Я рыдаю. Да, я - пятидесятилетний мужик с волосатой шеей, прошедший "рым-крым и медные трубы", плачу, сидя на полосатом, сером от грязи матрасе двухъярусной койки в казенном спецраспределителе для бродяг, куда я пришел и сдался нынешней ночью.
Какой это умник заявил, что русский человек во всем любит оседлость и постоянство. О, сколько таких умных идиотов наставляли меня; сколько прелестных, умных, туманных и отточенных мыслей я вобрал в себя, впитал, как губка и бесновался сообразно им.
О, сколько хитрецов, возведенных толпою на земной Олимп, подсказывают нам, как побыстрее и по дороге - напрямик, добраться до пропасти; настырные, лукавые путеводители. Моей ненависти нет предела. Они разлагают на моих глазах очередное поколение. О, мерзостные проститутки человеческого духа! О, подручные лукавого, формулирующие так заманчиво негативный, человеческий опыт.
2.
Вновь и вновь я насилую память с определенной целью выяснить точно, когда мерзкий вирус графомании проник в мою кровь, когда мой организм со вполне здоровой наследственностью, снял предохранительный иммунитет и предоставил возможность гнить телу столь длительный срок.
Да, кстати замечу: никаких предпосылок к сочинительству в моем розовом детстве не было. До появления первых волосиков на подбородке, написать письмо, сочинение, изложение было невыносимой мукой для меня. Я плевался, изобретая на бумаге, как я провел лето в горах, и, потеряв терпение от неудачи, беззастенчиво списывал текст у своей добросовестной соседке по парте.

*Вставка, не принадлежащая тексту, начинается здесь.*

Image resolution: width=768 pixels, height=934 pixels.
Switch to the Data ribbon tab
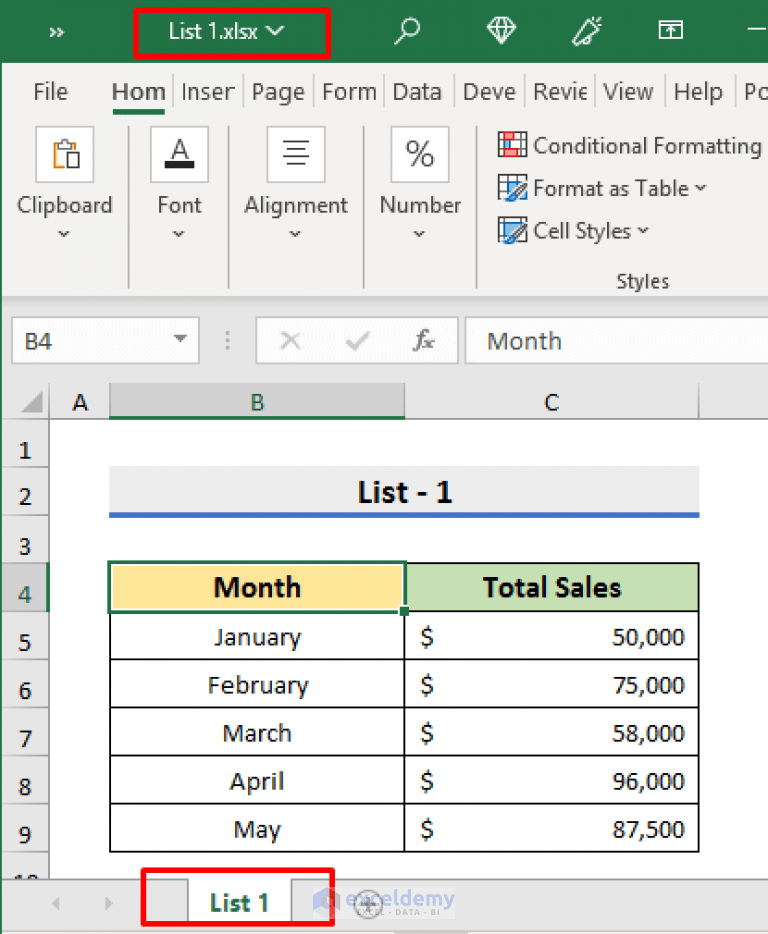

Когда какая-либо литературная дама, изуродованная пединститутом с ложным пафосом и дрожью в голосе, читала на уроке:
"...Приближений, сближений, сгораний
Не приемлет лазурная тишь...",- мы все,- вполне земные олухи,- смеялись до слез. В тринадцать, четырнадцать, и пятнадцать лет мы были взрослее и испорченнее, чем она в свои голубоватые тридцать.
Дама была в третьей стадии заболевания и потому не заразна.
Среди длинной череды моих безликих учителей, я вспоминаю толстую, усатую еврейку - Мампиль. Она, как никто другой, понимала наши потребности, и на уроках по русской литературе, мы читали или делали вид, что читаем глумливый учебник "от сих до сих", в то время, когда она наводила маникюр на ногтях и ретушировала свою физиономию. О, эта была безобидна.
Я вспоминаю соседку по квартире, на восьмом десятке бабку. Она, эта сгорбленная, злобная, сморщенная старуха кипела ненавистью (еще были силы кипеть) ко всему печатному.
"Там, где в семьях много книг,- говорила она мне,- там всегда грязные, запущенные, неумытые дети, или их совсем нет; там гнездятся беда и горе. Нет проку от книжников".
Впоследствии, читая "Экклезиаст", я поражался насколько много общего между выстраданным философским миром старухи и бессмертными письменами библейских пророков,- "составлять много книг конца не будет, и много читать - утомительно для тела".
Таким образом, бульон, в котором варился я в те далекие годы, был в меру посолен, заправлен лучком, петрушкой, морковкой; поставлен на медленный огонь и вскоре из меня должен был получиться супец - "пальчики оближешь". Но не тут то было. Гроза пришла с той стороны, откуда ее как всегда не ждут.
3.
Новый мой "духовный отец", уже как повелось, был женского полу. Вот я вспоминаю себя эдаким бодрячком без патологии в свои семнадцать лет: юный, прыщавый подросток, хронически похотлив и застенчив. Оба качества - удобный материал для лепки чудовища.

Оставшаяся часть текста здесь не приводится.